I know it’s OS dependent thing, but I feel like many people here could help me to understand it better.

The thing is that calendar:universal_time_to_system_time({{1902,01,01}, {0,0,0}}) returns a valid result, but calendar:universal_time_to_system_time({{1901,12,31}, {23, 59,59}} (and all universal times below that) throws badarg with not a valid universal time.

Why is year 1902 a limit? Can that be configured somehow?

$ erl
Erlang/OTP 28 [erts-16.0.2] [source] [64-bit] [smp:8:8] [ds:8:8:10] [async-threads:1]

Eshell V16.0.2 (press Ctrl+G to abort, type help(). for help)
1> calendar:universal_time_to_system_time({{1901,12,31}, {23, 59,59}}).
-2145916801

So this is a question for your “OS”.

Sorry, but I made a mistake in the original post. It’s not universal_time_to_system_time, but universal_time_to_local_time

What may be the clue is that if calendar:universal_time_to_system_time({{1902,01,01}, {0,0,0}}) returns -2145916800 which is just slightly below minimal signed int32…

Turns out this is not OS dependent.

From the OTP sourcecode:

/* This is the earliest year we are sure to be able to handle
   on all platforms w/o problems */
#define  BASEYEAR       1902 
if (!(IN_RANGE(BASEYEAR, *year, INT_MAX - 1) &&

That’s interesting, seems like 32 bits when converting to seconds is not a limit because year can e.g. be 10000 which is out out of 32 bits when converted to seconds.

This was introduced 14 years ago with no information on why exactly that year is chosen…

I can’t guarantee info.. buut..

  • Standard Unix epoch is 1970

  • A signed 32-bit integer can hold about 136 years worth of seconds (roughly 68 years before and 68 years after 1970).

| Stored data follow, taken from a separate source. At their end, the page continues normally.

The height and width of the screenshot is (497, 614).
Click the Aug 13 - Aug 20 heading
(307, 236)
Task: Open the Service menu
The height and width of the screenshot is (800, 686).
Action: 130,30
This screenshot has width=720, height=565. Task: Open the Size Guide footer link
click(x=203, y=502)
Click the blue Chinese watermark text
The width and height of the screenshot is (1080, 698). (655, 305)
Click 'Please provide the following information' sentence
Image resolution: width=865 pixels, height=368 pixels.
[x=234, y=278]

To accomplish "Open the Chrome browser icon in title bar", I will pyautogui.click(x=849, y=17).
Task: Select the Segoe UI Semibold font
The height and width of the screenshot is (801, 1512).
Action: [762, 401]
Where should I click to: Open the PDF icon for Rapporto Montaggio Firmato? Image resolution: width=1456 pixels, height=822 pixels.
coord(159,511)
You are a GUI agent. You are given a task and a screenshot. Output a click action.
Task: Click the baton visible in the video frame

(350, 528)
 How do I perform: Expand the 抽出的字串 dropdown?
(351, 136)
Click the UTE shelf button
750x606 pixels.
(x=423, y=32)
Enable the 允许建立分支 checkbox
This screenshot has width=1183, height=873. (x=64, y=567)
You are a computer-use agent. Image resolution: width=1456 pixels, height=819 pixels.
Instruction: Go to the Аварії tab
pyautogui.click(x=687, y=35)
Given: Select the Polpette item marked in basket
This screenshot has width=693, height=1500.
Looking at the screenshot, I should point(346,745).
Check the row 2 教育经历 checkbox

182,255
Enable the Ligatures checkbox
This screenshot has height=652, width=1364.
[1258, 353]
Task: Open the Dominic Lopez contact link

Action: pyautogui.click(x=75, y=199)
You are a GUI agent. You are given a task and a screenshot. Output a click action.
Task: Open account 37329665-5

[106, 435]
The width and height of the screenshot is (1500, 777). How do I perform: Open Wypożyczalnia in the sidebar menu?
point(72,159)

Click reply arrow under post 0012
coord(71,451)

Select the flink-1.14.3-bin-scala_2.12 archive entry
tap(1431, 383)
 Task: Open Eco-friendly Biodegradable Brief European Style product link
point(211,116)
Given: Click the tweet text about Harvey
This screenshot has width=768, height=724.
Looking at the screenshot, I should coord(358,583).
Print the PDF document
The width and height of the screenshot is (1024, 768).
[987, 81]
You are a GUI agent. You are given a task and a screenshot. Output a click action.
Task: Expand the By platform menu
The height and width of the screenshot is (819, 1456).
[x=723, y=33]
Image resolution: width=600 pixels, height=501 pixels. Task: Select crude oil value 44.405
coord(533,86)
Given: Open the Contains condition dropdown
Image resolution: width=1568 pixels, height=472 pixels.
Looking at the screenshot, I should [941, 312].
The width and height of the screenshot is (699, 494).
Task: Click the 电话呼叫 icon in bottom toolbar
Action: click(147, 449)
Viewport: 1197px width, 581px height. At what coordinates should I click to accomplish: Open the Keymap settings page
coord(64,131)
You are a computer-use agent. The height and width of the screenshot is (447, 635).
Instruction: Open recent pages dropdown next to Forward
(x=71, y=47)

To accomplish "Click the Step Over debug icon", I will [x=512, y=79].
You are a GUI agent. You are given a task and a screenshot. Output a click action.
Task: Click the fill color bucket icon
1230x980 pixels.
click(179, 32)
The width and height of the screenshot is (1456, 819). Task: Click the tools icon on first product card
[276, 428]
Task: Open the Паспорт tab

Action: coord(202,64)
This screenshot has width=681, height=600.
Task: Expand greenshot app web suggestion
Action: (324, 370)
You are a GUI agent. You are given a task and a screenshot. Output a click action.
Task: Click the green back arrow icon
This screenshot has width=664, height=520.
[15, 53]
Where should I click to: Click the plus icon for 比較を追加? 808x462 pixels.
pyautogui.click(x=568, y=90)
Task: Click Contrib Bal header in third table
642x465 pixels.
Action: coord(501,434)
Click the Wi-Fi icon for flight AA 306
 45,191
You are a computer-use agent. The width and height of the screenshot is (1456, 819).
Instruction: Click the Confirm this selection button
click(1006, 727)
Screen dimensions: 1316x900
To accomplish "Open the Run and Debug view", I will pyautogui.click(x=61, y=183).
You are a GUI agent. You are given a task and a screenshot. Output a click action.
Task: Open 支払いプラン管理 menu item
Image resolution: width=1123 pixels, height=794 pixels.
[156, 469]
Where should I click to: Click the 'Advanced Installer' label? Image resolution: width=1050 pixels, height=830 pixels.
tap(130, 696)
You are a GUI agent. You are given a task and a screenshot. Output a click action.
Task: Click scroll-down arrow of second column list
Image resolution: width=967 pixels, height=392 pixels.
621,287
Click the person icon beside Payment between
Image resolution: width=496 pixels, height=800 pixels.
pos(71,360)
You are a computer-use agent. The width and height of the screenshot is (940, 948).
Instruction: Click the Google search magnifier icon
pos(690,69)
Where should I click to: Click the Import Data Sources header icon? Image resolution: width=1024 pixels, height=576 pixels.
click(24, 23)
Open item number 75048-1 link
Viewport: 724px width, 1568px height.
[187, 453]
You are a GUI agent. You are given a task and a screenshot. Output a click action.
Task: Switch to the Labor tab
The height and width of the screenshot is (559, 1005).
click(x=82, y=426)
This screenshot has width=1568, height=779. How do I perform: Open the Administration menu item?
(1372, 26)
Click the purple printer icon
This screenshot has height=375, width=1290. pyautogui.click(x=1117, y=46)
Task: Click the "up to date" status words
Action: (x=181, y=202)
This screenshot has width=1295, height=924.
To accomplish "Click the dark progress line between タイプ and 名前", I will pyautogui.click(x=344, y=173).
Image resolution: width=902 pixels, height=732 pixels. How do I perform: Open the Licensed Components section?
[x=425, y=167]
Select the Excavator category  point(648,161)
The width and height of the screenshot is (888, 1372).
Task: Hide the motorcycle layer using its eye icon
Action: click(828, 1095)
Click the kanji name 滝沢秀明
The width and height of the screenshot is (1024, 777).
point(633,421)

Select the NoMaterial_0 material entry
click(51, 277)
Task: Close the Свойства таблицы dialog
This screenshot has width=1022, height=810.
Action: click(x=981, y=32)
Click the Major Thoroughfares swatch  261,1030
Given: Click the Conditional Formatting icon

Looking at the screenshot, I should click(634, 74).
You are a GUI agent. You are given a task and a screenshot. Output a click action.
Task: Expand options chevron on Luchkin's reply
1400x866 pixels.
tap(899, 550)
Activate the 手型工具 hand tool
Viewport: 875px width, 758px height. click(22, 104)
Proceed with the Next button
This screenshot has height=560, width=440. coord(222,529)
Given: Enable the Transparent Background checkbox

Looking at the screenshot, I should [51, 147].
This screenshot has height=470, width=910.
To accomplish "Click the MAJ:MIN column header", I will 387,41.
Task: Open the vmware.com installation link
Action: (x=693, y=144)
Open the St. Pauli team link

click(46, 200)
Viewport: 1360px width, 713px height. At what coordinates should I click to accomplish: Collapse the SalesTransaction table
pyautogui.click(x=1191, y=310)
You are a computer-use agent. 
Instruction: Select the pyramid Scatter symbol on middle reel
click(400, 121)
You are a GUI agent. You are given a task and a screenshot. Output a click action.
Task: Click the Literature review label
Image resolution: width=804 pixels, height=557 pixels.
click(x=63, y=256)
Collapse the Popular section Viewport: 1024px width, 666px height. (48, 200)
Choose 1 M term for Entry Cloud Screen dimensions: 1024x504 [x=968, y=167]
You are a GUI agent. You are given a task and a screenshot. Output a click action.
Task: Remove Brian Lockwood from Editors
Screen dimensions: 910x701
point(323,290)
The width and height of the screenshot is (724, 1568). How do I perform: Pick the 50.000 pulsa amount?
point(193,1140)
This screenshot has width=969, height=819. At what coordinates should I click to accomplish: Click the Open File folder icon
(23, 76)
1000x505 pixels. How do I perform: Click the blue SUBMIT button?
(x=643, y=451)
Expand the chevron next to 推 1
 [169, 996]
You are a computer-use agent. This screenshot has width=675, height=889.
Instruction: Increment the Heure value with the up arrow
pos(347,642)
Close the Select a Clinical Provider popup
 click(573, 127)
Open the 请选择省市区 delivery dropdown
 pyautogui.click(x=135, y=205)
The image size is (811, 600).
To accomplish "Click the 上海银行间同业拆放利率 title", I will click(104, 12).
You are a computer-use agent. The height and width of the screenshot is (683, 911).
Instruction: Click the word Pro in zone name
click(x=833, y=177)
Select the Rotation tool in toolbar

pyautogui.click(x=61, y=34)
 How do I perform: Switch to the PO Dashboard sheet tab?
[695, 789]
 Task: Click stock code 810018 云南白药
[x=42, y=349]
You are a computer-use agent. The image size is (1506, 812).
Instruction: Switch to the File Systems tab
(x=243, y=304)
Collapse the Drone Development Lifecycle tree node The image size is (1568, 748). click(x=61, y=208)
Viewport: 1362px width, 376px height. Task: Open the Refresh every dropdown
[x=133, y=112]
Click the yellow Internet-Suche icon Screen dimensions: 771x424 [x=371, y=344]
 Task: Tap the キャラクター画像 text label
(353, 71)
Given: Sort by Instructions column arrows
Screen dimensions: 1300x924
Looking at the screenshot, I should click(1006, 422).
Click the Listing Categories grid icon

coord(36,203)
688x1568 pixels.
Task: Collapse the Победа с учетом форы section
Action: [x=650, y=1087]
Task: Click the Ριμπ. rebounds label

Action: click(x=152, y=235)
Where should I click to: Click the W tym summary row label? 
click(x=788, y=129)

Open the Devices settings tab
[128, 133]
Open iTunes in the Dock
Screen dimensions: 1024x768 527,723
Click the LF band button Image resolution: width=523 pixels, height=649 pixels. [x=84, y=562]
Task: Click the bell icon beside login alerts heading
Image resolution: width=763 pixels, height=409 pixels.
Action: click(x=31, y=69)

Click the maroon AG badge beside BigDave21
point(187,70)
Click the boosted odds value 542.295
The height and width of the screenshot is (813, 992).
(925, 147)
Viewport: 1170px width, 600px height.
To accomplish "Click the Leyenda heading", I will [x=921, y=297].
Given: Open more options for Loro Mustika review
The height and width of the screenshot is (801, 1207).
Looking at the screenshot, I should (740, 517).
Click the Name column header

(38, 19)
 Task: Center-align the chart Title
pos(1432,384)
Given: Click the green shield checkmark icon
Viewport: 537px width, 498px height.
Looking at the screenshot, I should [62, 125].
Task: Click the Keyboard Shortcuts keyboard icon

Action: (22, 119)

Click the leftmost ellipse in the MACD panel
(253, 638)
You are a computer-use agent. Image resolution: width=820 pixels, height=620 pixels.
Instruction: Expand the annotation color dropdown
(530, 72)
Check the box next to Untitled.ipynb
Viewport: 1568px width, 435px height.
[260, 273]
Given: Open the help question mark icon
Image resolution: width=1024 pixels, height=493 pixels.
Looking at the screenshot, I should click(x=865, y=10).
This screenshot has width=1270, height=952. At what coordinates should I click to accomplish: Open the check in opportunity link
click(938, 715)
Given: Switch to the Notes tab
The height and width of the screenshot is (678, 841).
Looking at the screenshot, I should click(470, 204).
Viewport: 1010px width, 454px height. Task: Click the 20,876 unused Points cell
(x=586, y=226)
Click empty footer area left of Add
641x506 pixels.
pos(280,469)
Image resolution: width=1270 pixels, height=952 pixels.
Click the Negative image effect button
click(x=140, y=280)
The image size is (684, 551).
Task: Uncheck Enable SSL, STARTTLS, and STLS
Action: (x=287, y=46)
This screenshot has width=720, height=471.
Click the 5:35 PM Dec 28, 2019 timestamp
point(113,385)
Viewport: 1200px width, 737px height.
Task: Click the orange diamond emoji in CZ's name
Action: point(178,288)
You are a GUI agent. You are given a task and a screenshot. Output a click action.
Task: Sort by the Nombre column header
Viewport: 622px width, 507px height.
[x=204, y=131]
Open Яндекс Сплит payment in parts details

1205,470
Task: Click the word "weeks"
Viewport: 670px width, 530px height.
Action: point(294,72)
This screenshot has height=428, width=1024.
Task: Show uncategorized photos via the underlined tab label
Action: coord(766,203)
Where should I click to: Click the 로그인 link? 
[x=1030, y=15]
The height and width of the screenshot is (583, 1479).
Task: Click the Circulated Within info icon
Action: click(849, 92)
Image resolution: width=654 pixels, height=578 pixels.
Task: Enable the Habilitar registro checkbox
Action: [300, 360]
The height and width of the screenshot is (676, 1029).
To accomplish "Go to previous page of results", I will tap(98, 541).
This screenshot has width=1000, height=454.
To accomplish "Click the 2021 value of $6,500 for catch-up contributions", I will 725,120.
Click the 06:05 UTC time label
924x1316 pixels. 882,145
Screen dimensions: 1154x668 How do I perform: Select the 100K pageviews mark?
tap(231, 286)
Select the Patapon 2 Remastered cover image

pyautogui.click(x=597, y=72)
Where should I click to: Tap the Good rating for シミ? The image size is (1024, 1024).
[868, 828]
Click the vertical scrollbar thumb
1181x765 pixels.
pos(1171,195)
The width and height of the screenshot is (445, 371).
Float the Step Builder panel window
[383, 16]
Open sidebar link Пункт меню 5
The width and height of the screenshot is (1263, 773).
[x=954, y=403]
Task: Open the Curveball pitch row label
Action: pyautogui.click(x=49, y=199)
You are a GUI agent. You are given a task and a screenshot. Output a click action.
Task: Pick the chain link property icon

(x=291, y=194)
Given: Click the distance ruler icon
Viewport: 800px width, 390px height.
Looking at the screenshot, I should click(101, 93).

  • A 32-bit integer is a sequence of 32 ones or zeros. If it is “signed,” the first bit is used to indicate whether the number is positive or negative. This leaves 31 bits for the actual number.

    • 2^31 = 2,147,483,648

    • This means a signed 32-bit integer can count from -2,147,483,648 to +2,147,483,647.

    2. The Seconds-to-Years Conversion

    2.1 billion seconds in.. years is..

    • Seconds in a minute: 60

    • Seconds in an hour: 3,600

    • Seconds in a day: 86,400

    • Seconds in a year (average): 86,400 x 365.25 = 31,557,600

    If we divide the max capacity of our 31 bits by the seconds in a year:

    2,147,483,647 / 31,557,600 ~ 68.05 years.

  • 1970 - 68.05 = > 1901.95 , real close to 1902, easier to round up so it avoids overflows.

I won’t say that it is exactly the reason but the time aligns a little too nicely for it to be a coincidence.